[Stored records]
______________________________

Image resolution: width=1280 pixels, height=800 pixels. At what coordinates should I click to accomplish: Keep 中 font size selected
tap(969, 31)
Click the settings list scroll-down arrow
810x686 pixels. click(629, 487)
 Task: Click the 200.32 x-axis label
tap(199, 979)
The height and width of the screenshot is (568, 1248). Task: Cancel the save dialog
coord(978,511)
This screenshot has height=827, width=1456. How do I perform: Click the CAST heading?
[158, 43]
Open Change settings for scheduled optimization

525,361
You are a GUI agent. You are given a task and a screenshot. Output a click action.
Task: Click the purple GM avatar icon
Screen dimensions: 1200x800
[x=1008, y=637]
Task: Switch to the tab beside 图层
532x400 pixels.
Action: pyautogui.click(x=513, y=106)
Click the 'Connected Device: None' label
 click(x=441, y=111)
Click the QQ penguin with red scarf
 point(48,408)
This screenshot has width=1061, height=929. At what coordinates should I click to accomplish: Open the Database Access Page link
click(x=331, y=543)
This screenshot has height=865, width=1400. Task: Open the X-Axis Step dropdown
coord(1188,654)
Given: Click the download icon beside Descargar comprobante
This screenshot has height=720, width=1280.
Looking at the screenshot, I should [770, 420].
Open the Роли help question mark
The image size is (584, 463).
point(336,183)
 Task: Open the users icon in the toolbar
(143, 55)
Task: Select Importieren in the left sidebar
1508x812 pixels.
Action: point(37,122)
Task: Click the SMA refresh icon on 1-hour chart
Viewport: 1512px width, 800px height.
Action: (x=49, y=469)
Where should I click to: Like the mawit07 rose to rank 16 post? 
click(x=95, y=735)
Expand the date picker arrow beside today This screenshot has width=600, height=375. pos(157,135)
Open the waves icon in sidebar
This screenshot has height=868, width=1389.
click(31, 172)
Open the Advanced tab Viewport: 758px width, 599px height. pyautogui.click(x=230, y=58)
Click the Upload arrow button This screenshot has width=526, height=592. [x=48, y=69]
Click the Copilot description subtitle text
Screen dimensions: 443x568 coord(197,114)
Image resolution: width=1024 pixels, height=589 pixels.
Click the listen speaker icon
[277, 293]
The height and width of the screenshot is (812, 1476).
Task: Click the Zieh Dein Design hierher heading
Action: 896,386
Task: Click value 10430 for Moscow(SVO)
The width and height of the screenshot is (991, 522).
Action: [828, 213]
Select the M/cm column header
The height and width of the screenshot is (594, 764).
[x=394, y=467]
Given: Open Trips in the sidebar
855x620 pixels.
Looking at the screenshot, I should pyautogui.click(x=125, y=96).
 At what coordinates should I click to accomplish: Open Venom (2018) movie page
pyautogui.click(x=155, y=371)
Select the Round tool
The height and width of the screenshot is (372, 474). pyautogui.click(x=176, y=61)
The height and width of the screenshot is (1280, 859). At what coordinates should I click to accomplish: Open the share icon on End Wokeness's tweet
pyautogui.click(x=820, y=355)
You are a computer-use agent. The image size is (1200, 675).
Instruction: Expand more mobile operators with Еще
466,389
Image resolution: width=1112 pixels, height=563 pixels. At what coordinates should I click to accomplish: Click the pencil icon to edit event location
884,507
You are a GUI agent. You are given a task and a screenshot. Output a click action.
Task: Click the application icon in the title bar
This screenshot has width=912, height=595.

______________________________

> **EXERCISE REQUIREMENTS**
In the data above, find each line that has the word "sidebar" and copy it out.

> **EXPECTED ANSWER**
Task: Select Importieren in the left sidebar
Open the waves icon in sidebar
Given: Open Trips in the sidebar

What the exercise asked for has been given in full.